Hafta sonu Hatay’ın Defne ve Antakya ilçelerindeki temel atma törenlerinde Cumhurbaşkanı zorlu bir coşkuyla sesleniyordu:

“Şöyle bir mikseri çalıştıralım, pompaları görelim! Hey maşallah!”

Temel atmada aslında temelin dahi olmadığı kısa sürede anlaşıldı!

Nasılsa muhalefeti eğlendirecek skandal bol… Ancak mesele çok ciddi.

Herkes seçime odaklanmışken devletin tüm gücünü ve kamu kaynaklarını kullanarak deprem bölgesinde doğru, dirençli kentleşmeyle kim uğraşacak?

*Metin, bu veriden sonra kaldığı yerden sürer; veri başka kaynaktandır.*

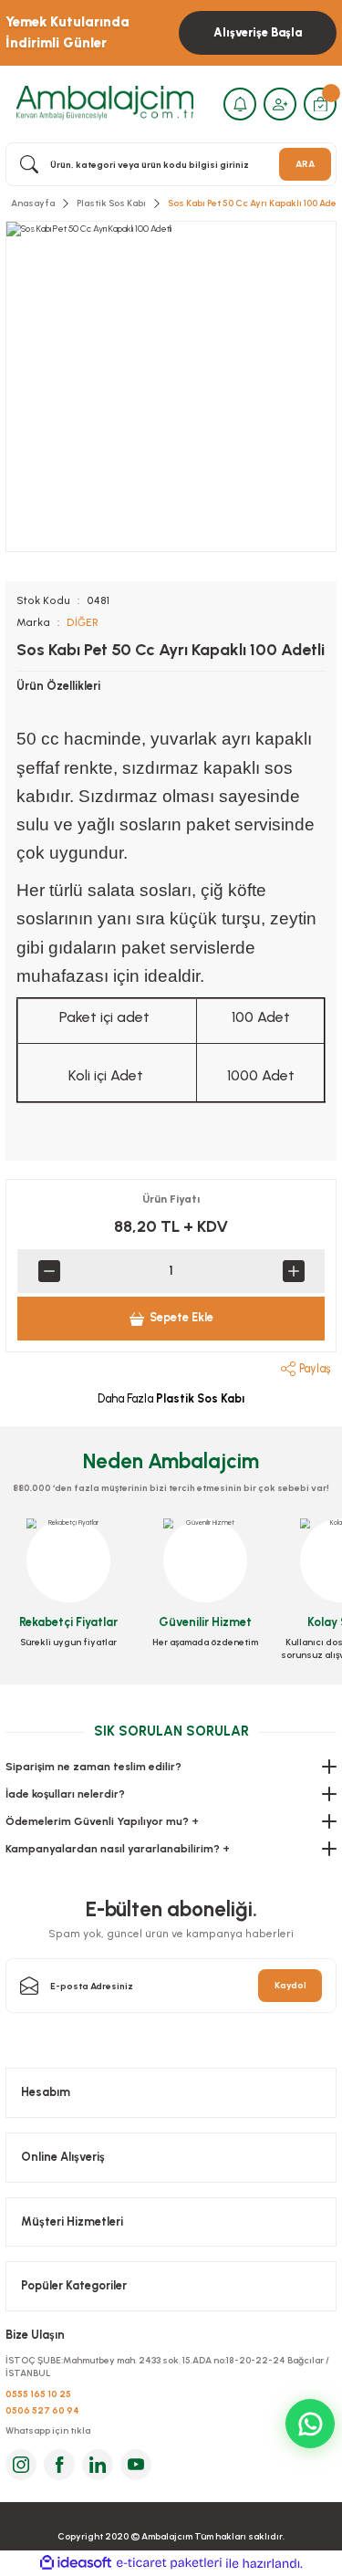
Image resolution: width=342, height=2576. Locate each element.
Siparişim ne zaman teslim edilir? (93, 1766)
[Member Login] (280, 104)
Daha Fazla (171, 1398)
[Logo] (104, 104)
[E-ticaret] (169, 2564)
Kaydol (290, 1985)
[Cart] (320, 104)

Cumhurbaşkanı Erdoğan, deprem bölgesinin (ve başta İstanbul, başka şehirlerin) yeniden inşası için formül buldu.

Ve üç hafta önce “Türkiye Ulusal Risk Kalkanı” adıyla, farklı disiplinlerden bilim insanlarının bir araya geldiği bir bilim kurulu oluşturuldu.

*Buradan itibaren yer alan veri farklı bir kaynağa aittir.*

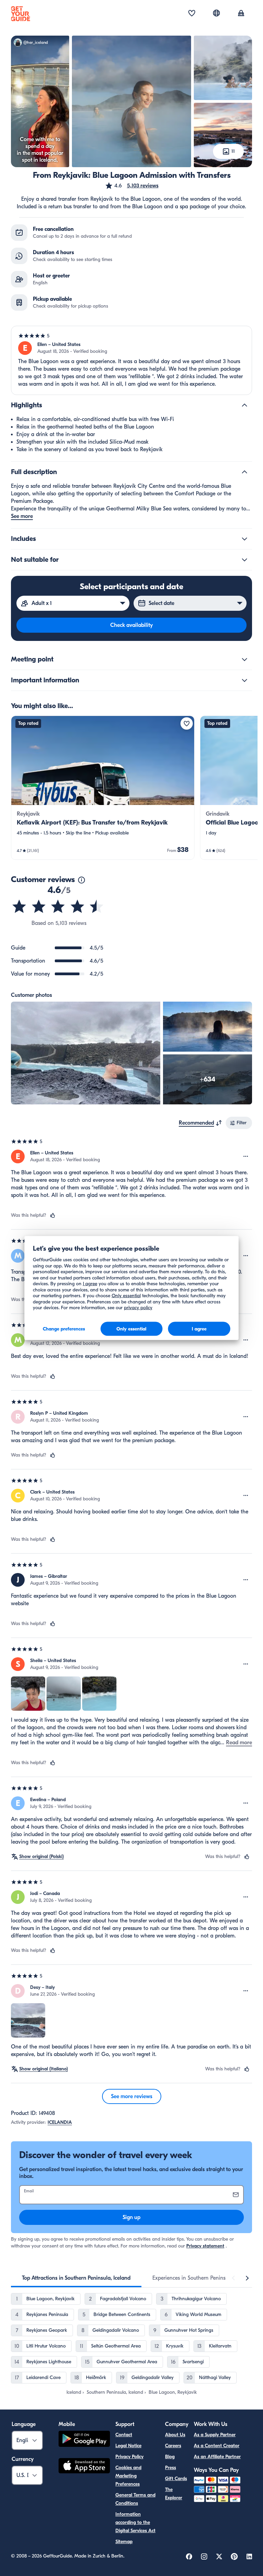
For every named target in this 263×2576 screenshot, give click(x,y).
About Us (175, 2435)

Cumhurbaşkanı Erdoğan, temelsiz temel atma töreninde “sadece deprem bölgesinde değil her yerde kentsel dönüşüm” müjdesini verirken Ulusal Risk Kalkanı’na atıfta bulundu.

22 bin 467 konutun inşası fiilen başlatıldığına göre Ulusal Risk Kalkanı acaba ne işe yarayacak?

“Türkiye Ulusal Risk Kalkanı”nda saygın ve değerli hocalar yer alıyor. Fakat korkum o ki benzer “bilim kurulları”nda olduğu gibi bu kurul da kamuoyunu oyalamak ama bir yandan bildiğini okumak için kullanılan bir “kalkan” olacak.

Neden böyle diyorum?

Toplantıya katılan Prof. Yaltırak’ın sosyal medyada açıkladıkları ve “Ulusal Risk Kalkanı”nın bazı aktörlerine bakalım…

Şirket danışmanlığı yapan hocaların "işlerine" öncelik

Jeofizikçi Prof. Cenk Yaltırak, inşaata girişilmeden önce ne yapılması gerektiğini şöyle anlatıyor:

“Türkiye’de kara ve denizde 10 km’den uzun, 600’ün üzerinde aktif fay bulunuyor. Her bir fayın ivedilikle ayrıntılı çalışılabilmesi ve bilimsel olarak tehlike ve riskin yeni yöntemlerle belirlenebilmesi için bağımsız bir yer bilimcileri araştırma kurulu oluşturulmalı.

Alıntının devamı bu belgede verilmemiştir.